→ Reading text:
Q: How does the current social reality of China affect your art and Chinese contemporary art in general? What does it offer you? Does it obstruct you? How?

 

A: My generation doesn’t seem to like to go abroad, instead we prefer to spend time in our own cities or countries to observe. This is a time of drastic changes, and there are a myriad of information to stimulate your creation, that’s why I’m willing to stay in this city. The city has been accumulating and changing as I grew up, and I’m used to the speed and excitement of it. For me, it’s like a well deeply rooted in the residence. When we were making San Yuan Li and Dazhalan Project, we were more or less getting ourselves into sensitive topics such as demolition and forced eviction. Ideologically we were standing against government. We think these topics are about the development of the society. We have a difficult environment for this kind of artistic expression. In the early days of contemporary art we still find a kind of risking – the confrontation with government ideology, but today is a different story. How to put this……in old terms we said artists have sold their souls to the government. I think these days are witnessing the decrease of venturing spirit of that kind. Today’s venture is no longer the behaviouristic or conceptual ones, it’s rather about a way to probe deep into the core of the problems: the deeper and more difficult. This is a working method and direction chosen by the artists, and it’s the environment we are facing now.

 

Q: You are quite sensitive to the changes of contemporary art, and your experience and attention to them are rather unusual. Do you have other judgments towards contemporary art besides the change-focused one?

 

A: Let’s take my documentary Father for example. My father has been a sculptor for many years, after I have grown up, I started to looking for connection between me and his sculptures. I made a documentary on him, I documented how he made sculptures of Deng Xiaoping, and he traveled a lot of counties and towns and accepted larger and larger orders. Father is now making sculptures of Confucius, and there’s a large market for it currently. Although not a contemporary artist, he has a close tie with reality, and you can learn about the near future direction of the country from sculpture: Deng Xiaoping this year, Confucius the next, and the one after……all these are explicitly visible on the older generation of artists, you see the destiny of China and its development in their art, and how artists of that age compromise with daily life. They were more closely connected with reality than the younger contemporary artists. The real face of our society is better reflected by my father as an artist. I submitted the documentary on my father to Taipei Biennale.

 

Q: Why do you think that there’s insufficient love in Chinese contemporary art?

 

A: First there are social factors, which I just mentioned. We are living in a society without love, or one in which love is not advocated. This value is not proposed by the whole society. The education we had from the early years was only fake respect and fake love, so I don’t think art should take the blame – because the whole society is simply going into a wrong direction, the moral system is collapsing, I’m a little desperate in this regard. It’s not only in the art circle, but all walks of life. So sometimes I feel the reason of art‘s existence is to rub smooth the social cracks. As an artist, I will try my best in this direction, instead of producing more phony things.

→ Action item A:
Please rewrite the interview from "Q: You are quite" up to and including "the change-focused one?", changing "unusual" to "uncommon".
→ Action item B:
List every question the interview's first line asks.

→ Provided material:
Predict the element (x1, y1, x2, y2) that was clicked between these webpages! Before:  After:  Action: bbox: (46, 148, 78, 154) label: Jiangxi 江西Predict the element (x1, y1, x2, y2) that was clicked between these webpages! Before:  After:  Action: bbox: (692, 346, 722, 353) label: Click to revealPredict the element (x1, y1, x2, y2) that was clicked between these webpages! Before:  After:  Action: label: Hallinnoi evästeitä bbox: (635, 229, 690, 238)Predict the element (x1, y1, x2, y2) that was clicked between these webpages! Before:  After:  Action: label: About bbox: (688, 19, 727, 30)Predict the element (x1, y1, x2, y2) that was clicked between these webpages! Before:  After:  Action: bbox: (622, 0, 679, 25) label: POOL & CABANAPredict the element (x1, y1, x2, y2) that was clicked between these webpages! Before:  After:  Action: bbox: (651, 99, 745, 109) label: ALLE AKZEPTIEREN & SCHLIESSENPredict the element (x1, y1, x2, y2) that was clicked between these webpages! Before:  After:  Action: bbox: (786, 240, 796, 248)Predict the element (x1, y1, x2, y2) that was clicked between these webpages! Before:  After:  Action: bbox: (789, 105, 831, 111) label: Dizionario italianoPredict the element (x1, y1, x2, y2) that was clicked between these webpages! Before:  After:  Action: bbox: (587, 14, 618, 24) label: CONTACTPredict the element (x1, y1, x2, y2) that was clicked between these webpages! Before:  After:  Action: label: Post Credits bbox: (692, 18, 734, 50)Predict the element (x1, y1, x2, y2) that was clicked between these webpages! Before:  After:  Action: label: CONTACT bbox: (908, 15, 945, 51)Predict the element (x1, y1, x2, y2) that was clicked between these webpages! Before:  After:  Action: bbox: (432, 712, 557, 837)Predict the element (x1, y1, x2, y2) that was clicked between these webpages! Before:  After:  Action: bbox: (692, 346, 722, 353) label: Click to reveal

→ Task answer A:
Q: You are quite sensitive to the changes of contemporary art, and your experience and attention to them are rather uncommon. Do you have other judgments towards contemporary art besides the change-focused one?

→ Task answer B:
- How does the current social reality of China affect your art and Chinese contemporary art in general?
- What does it offer you?
- Does it obstruct you?
- How?